Fatal helicopter accident caused by a ‘dynamic rollover,’ TSB says

Transportation Safety Board report into 2021 death of driller at Hope Bay Mine site stresses ‘vigilance’ with flight controls

A Transportation Safety Board of Canada report released Wednesday examined the cause of a dynamic rollover near Cambridge Bay in September 2021 that killed a 42-year-old driller on the ground when the helicopter rolled onto its side. An RCMP photo of the scene was included in the TSB report. (Photo courtesy of RCMP, Transportation Safety Board)

By Madalyn Howitt

A report from the Transportation Safety Board of Canada is highlighting the hazards that can lead to dynamic rollovers following a fatal helicopter accident near Cambridge Bay last year. 

“This fatal occurrence highlights how important it is for helicopter pilots to be vigilant with their flight controls when on the ground or light-on-the-skids to minimize the conditions that could lead to a dynamic rollover,” the report’s safety message states. 

Released on Wednesday, the report concludes a TSB investigation into the Sept. 14, 2021 death of Darrin Steigel, a 42-year-old a driller at Agnico Eagle’s Hope Bay Mine site. 

Steigel was fatally injured after being hit by rotor blade debris when a helicopter rolled over during a landing about 13 kilometres from the Doris gold mine, at Hope Bay. Steigel was on the ground when the Canadian Helicopters Ltd.,, aircraft, a Bell 206L-1 operated by one pilot, landed close by at around 3 p.m. 

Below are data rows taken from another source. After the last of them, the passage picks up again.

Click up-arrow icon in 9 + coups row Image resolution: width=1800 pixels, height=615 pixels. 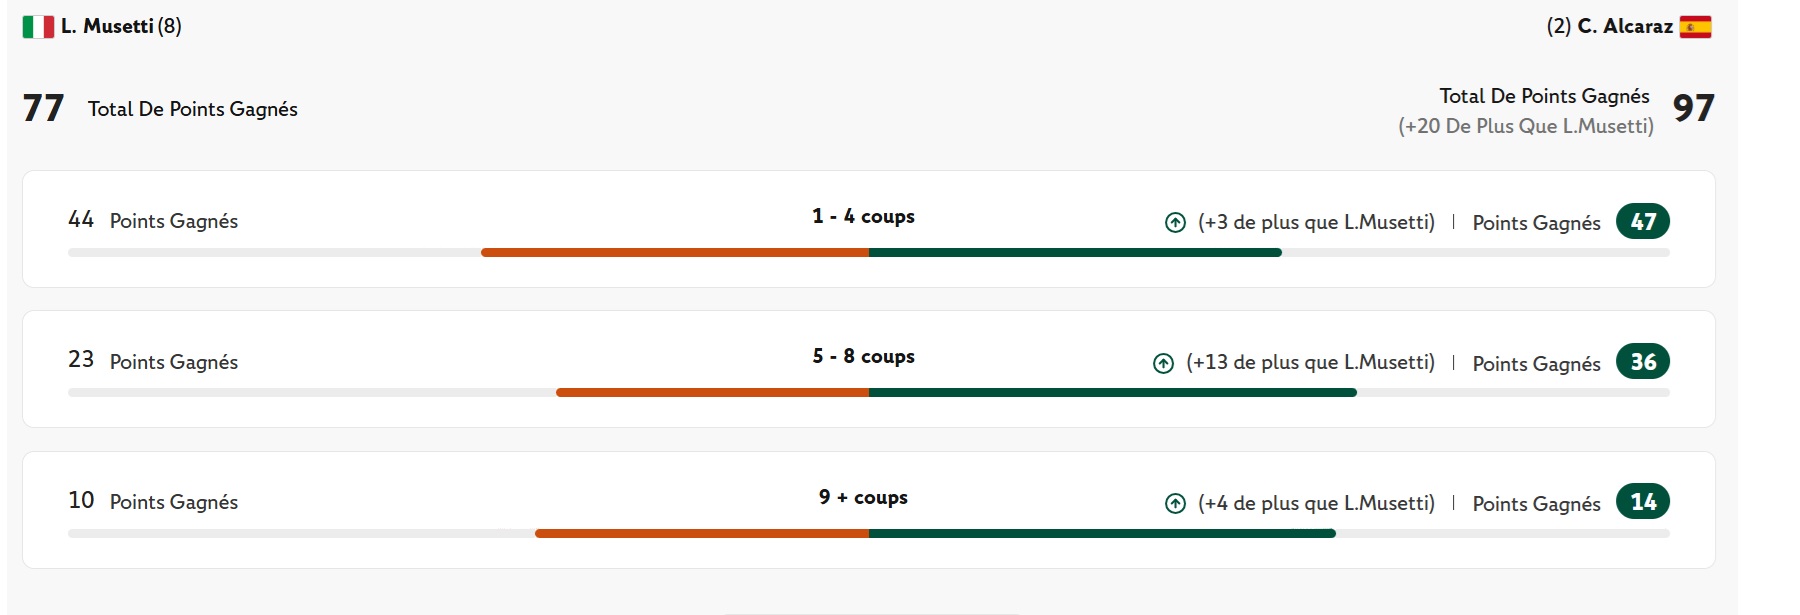1175,504
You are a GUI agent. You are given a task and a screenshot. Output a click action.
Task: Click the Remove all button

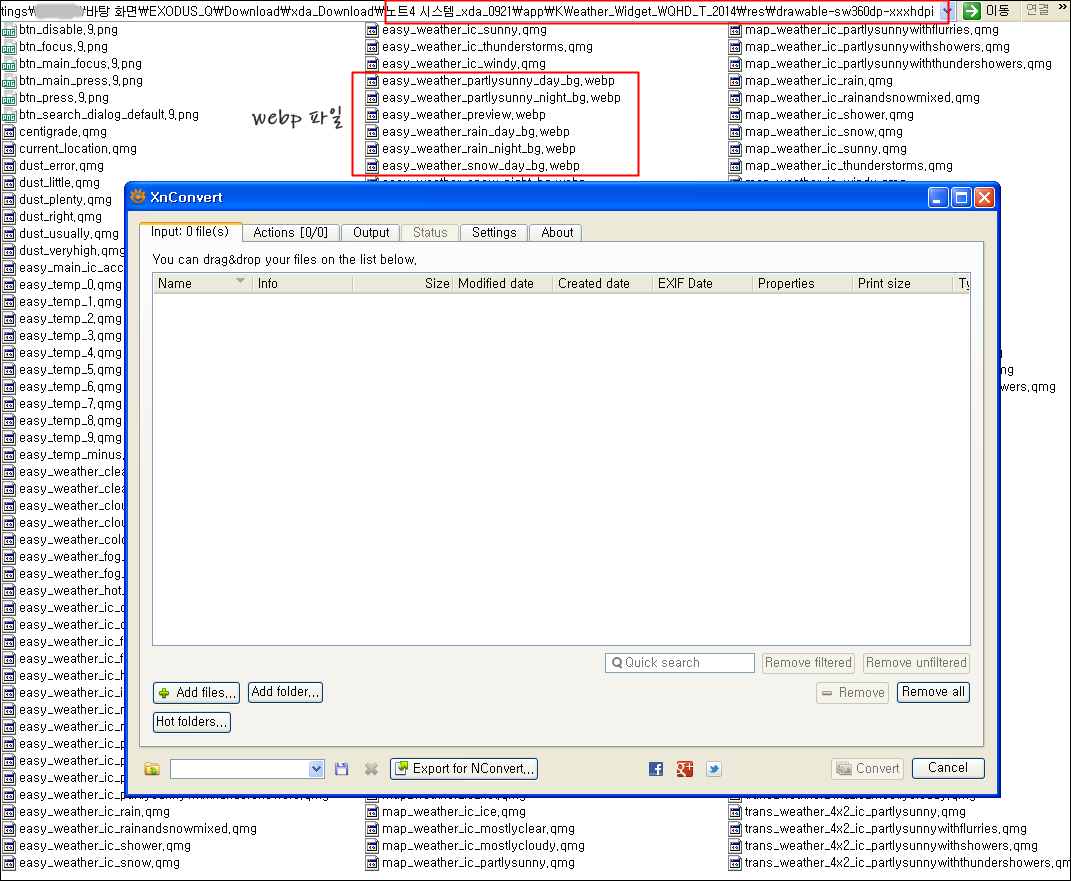933,692
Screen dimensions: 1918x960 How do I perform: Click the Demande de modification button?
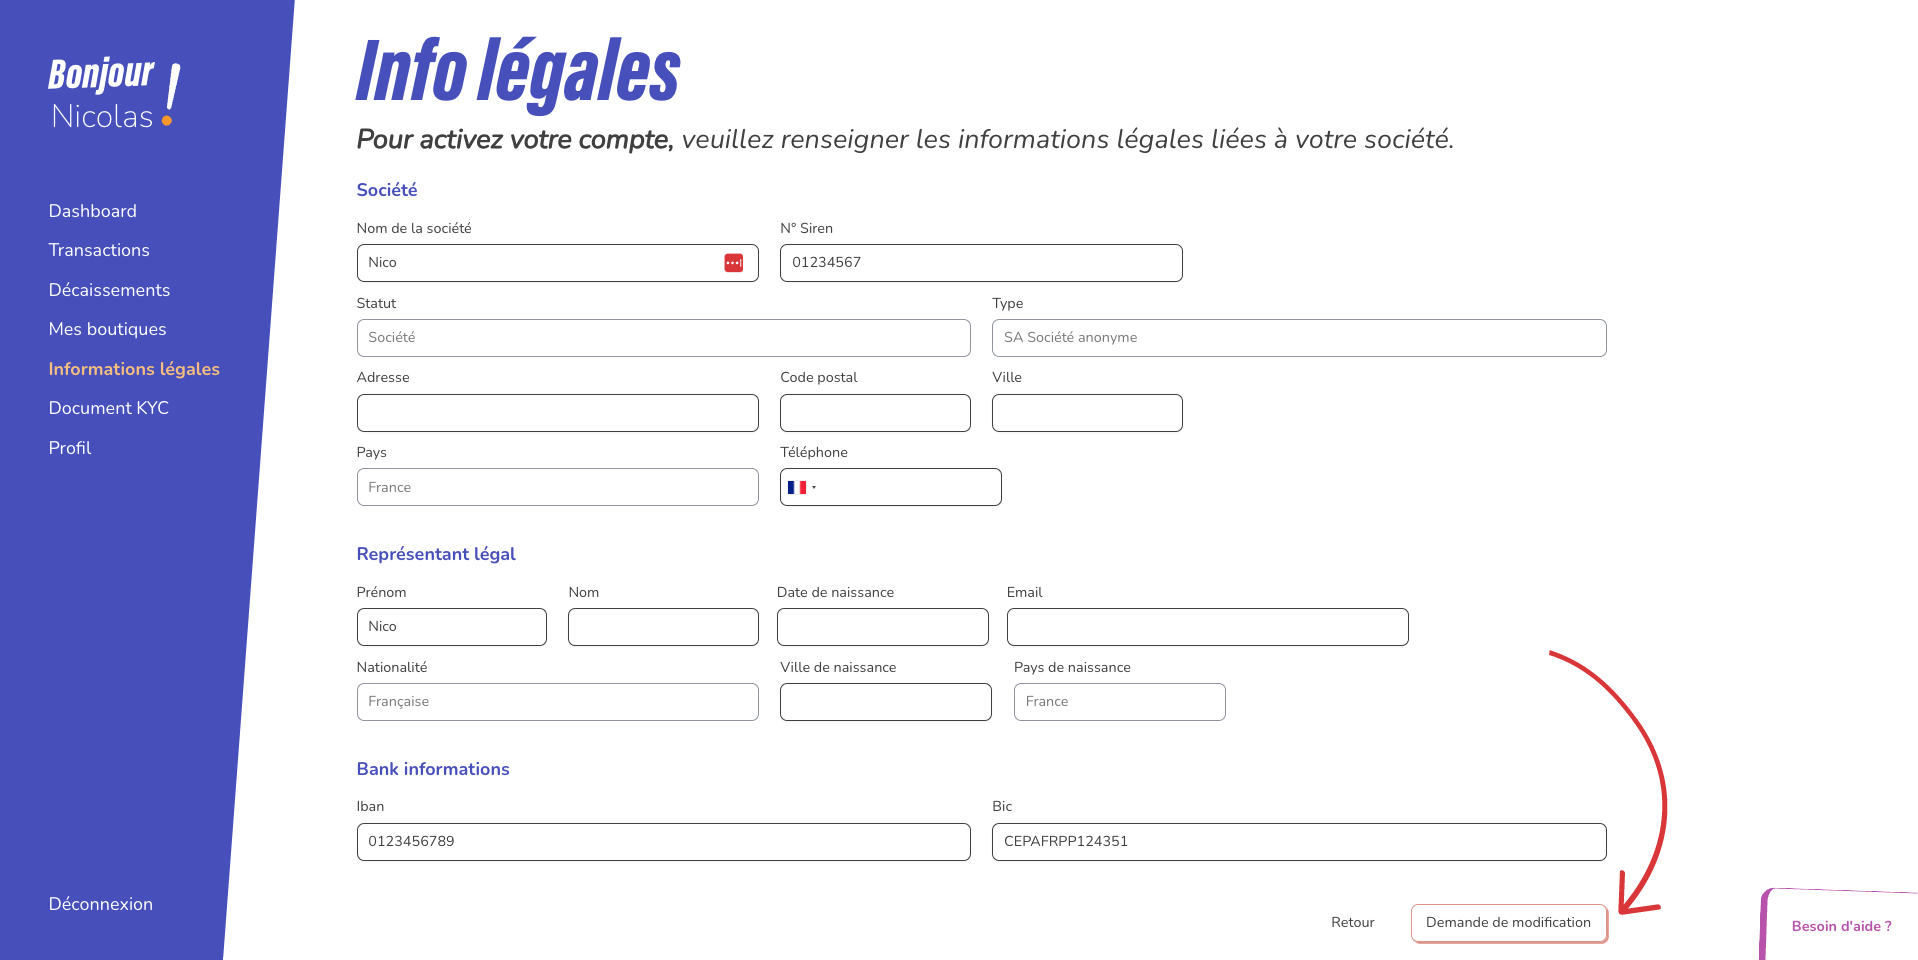point(1508,923)

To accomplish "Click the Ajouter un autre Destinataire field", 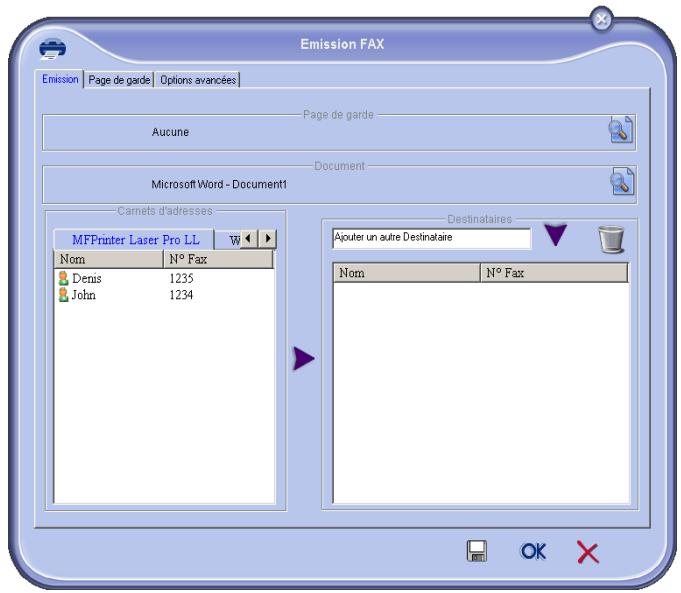I will point(431,238).
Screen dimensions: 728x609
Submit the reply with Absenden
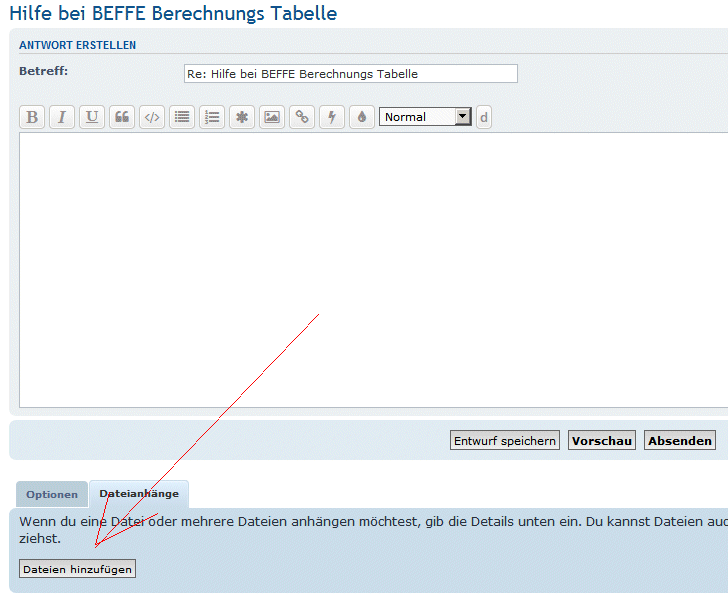680,441
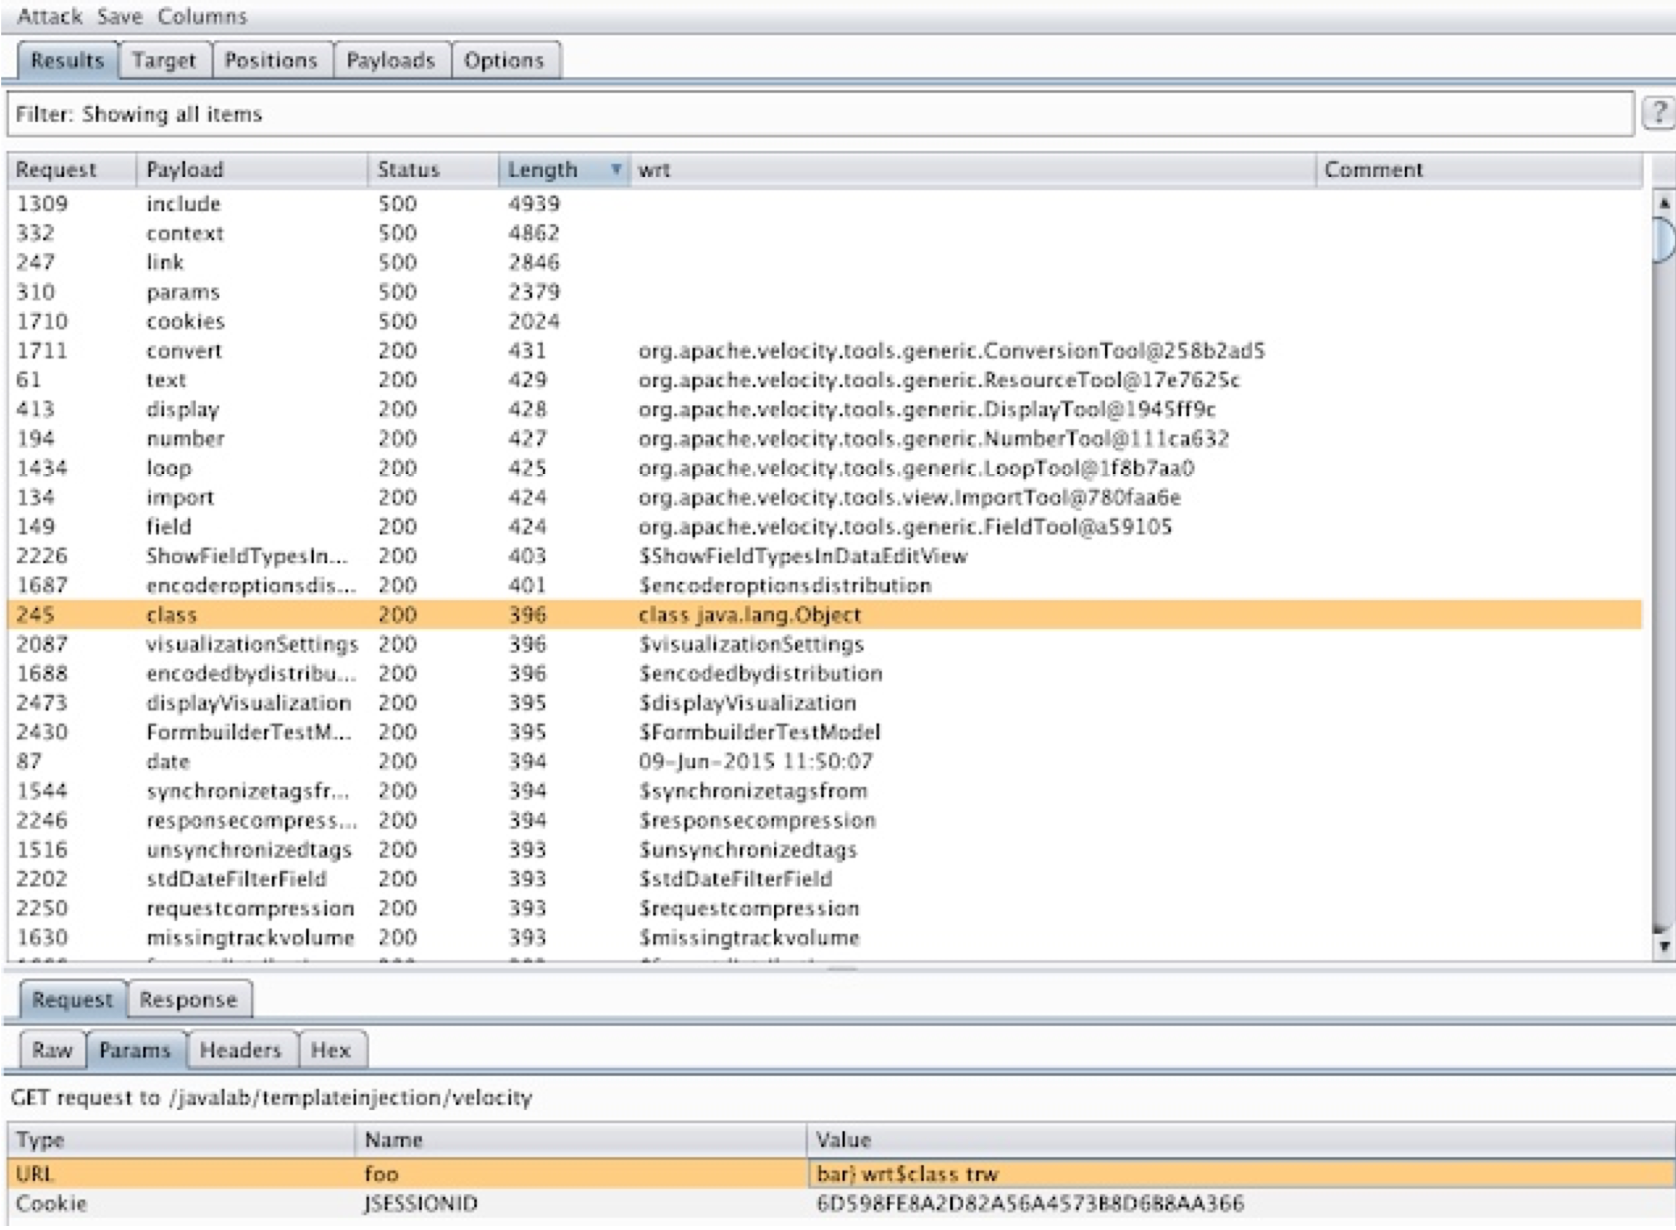Screen dimensions: 1676x1230
Task: Switch to the Positions tab
Action: point(270,60)
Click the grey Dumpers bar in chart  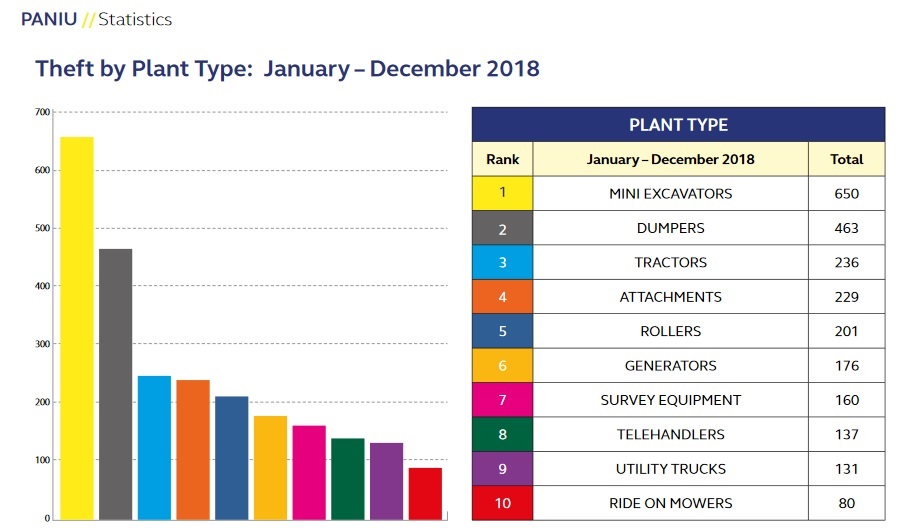point(115,384)
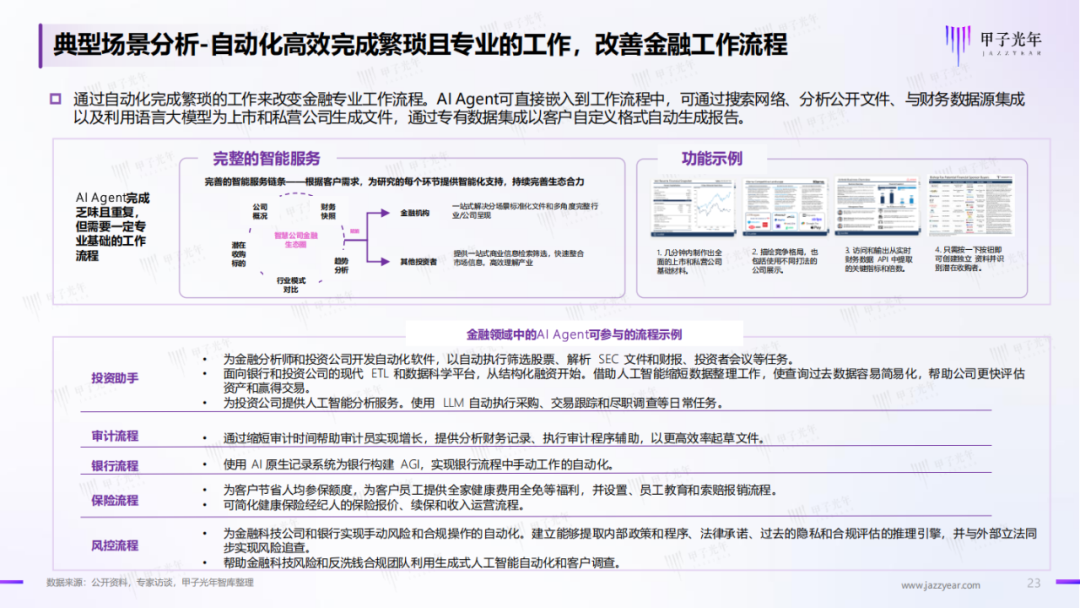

While landing, the pilot noticed Steigel was “in a crouched position” and was looking at the helicopter tail area, which caused the pilot to think that the aircraft’s tail may have been “in conflict with the upsloping terrain,” the report said. 

When the helicopter landed and was in a “light-on-the-skids” position, the pilot removed his left hand from the collective — a control lever located beside the pilot’s seat — and then opened the right seat pilot’s door, leaned out and turned his head to look at the helicopter’s tail. 

While the pilot’s head was turned, the helicopter began to roll over onto its right side, and the main-rotor blades hit the ground and broke apart, hitting Steigel. 

A dynamic rollover is a potential hazard when operating a helicopter and can occur during takeoff, landing or while hovering. It can happen when angular momentum “causes a helicopter to roll or pivot around a skid or landing gear, rather than its centre of gravity, until its critical rollover angle is reached,” the report stated. 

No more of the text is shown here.